Binyamin Netanyahu is hardly looking forward to his visit to Britain next week. Relations between the two governments are going through a rocky period and Israel does not consider Gordon Brown a critical partner given his current political situation.
The meetings at Downing Street and the Foreign Office will have little diplomatic value. They will consist mainly of lectures by the hosts on the evils of settlements and attempts by Mr Netanyahu — mostly unsuccessful —to move the debate on to the Iranian threat.
Nor will the visit have much PR value. Bibi has always preferred giving interviews to American media, which gives him an easier ride. Anyway, if wooing the British press was so important, he could have summoned them to meet him in Jerusalem.
And unlike his last stay in August three years ago, during which he and wife Sarah allegedly managed to accumulate almost £20,000 in hotel, restaurant and entertainment bills in just one week, this visit will be fleeting, and security considerations will not allow him to dine out.
So why is he coming?
There is, of course, the official reason, the need to keep up Israel’s relations with Europe. That is why he was in Paris two months ago, and after London he will be continuing to Berlin. But Foreign Ministry officials in Jerusalem say, off the record, that as things currently stand it would have made more sense to give Britain a miss this year and wait for the new government when it came along.

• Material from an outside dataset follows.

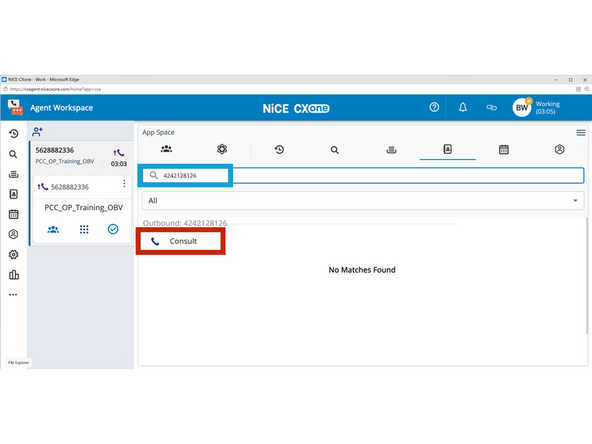Open the BW agent status avatar

pos(522,108)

But the most important meeting Mr Netanyahu will have in London will not be with Gordon Brown. Most of the preparation will concern the meeting with the retired American senator George Mitchell, who is using London as a convenient half-way point between Israel and Washington.
An agreement over a temporary freeze on settlement activity may be finalised in the Netanyahu-Mitchell meeting but, whatever the outcome, they are going to see each other on neutral territory. There are major reasons why neither of these men want to meet each other in their own capitals.

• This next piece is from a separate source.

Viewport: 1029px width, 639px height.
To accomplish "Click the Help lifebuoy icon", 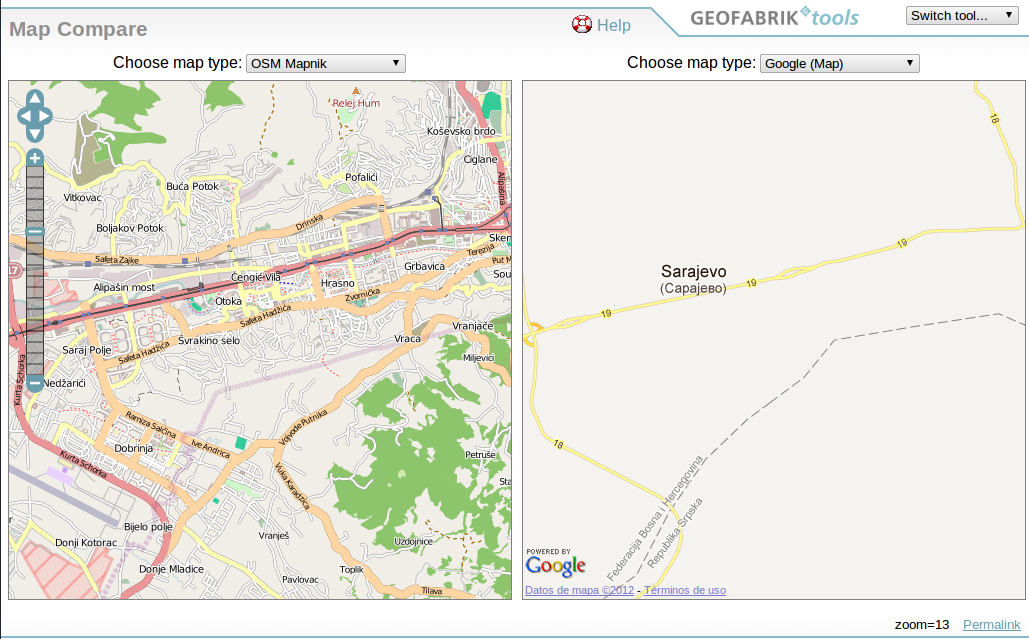I will click(581, 24).
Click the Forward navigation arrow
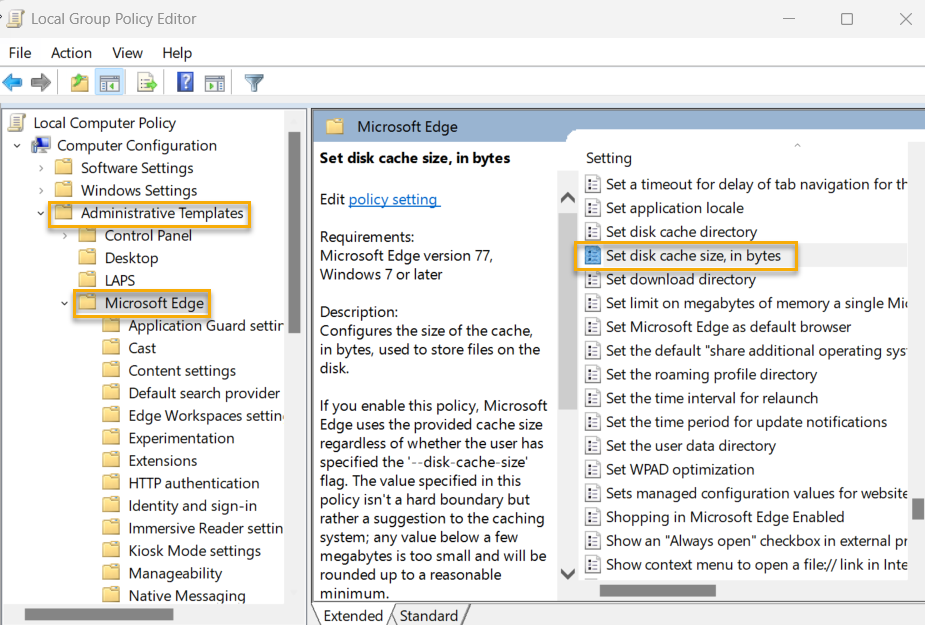The width and height of the screenshot is (925, 625). 39,82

Another visit by Israel’s prime minister to Washington, so soon after the last botched one, would mean bringing all the differences between Mr Netanyahu and Mr Obama to the fore again. Mr Mitchell does not want to come to Jerusalem too often, as that would mean meeting Foreign Minister Avigdor Lieberman, the man American diplomats try to avoid — Mr Mitchell visited Jerusalem two weeks ago while Mr Lieberman was away.

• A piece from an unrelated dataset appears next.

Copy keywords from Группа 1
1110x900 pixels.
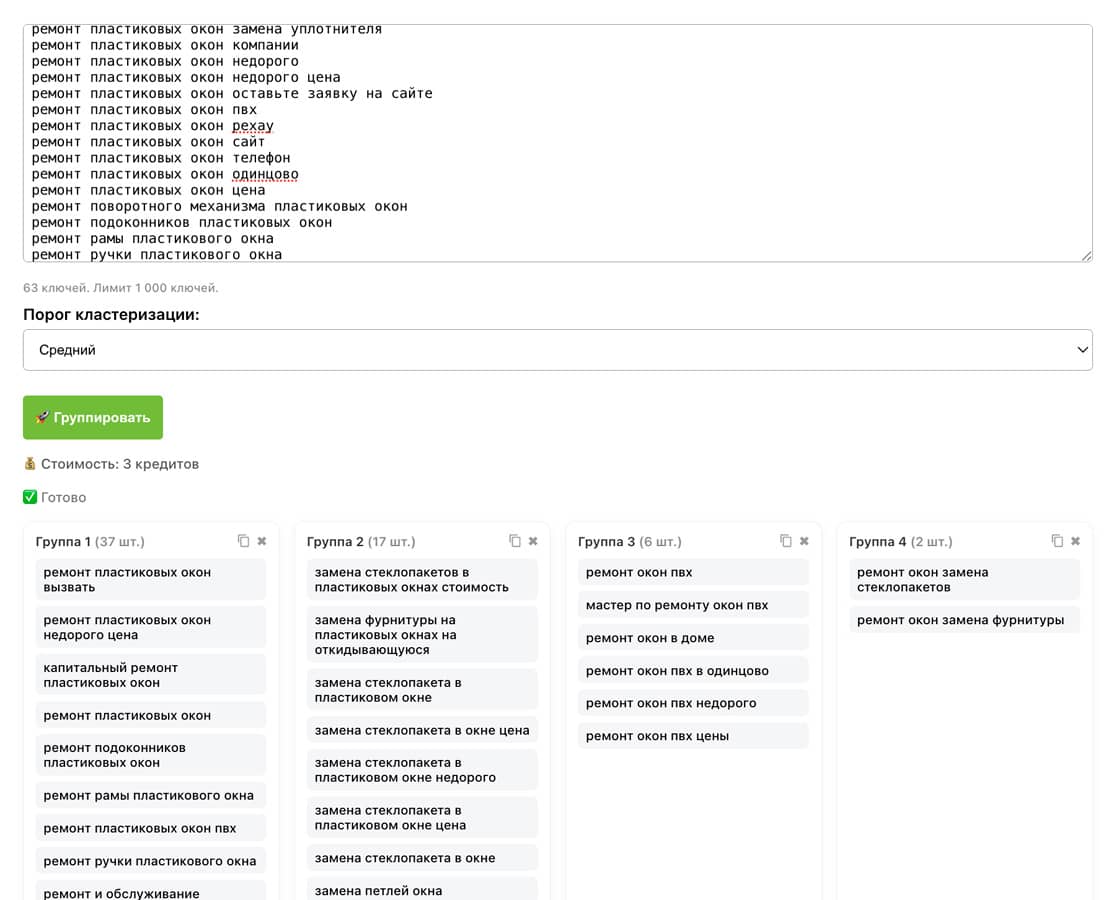pyautogui.click(x=244, y=541)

For that reason, Defence Minister Ehud Barak also flew to London last month to see Mr Mitchell.
So Mr Brown and Mr Miliband get another chance to play on the stage of MidEast diplomacy, despite having little real influence there, and Mr Netanyahu, who still has not succeeded in building a meaningful dialogue with the White House, is forced to travel to London — for a summer break he would prefer not to take.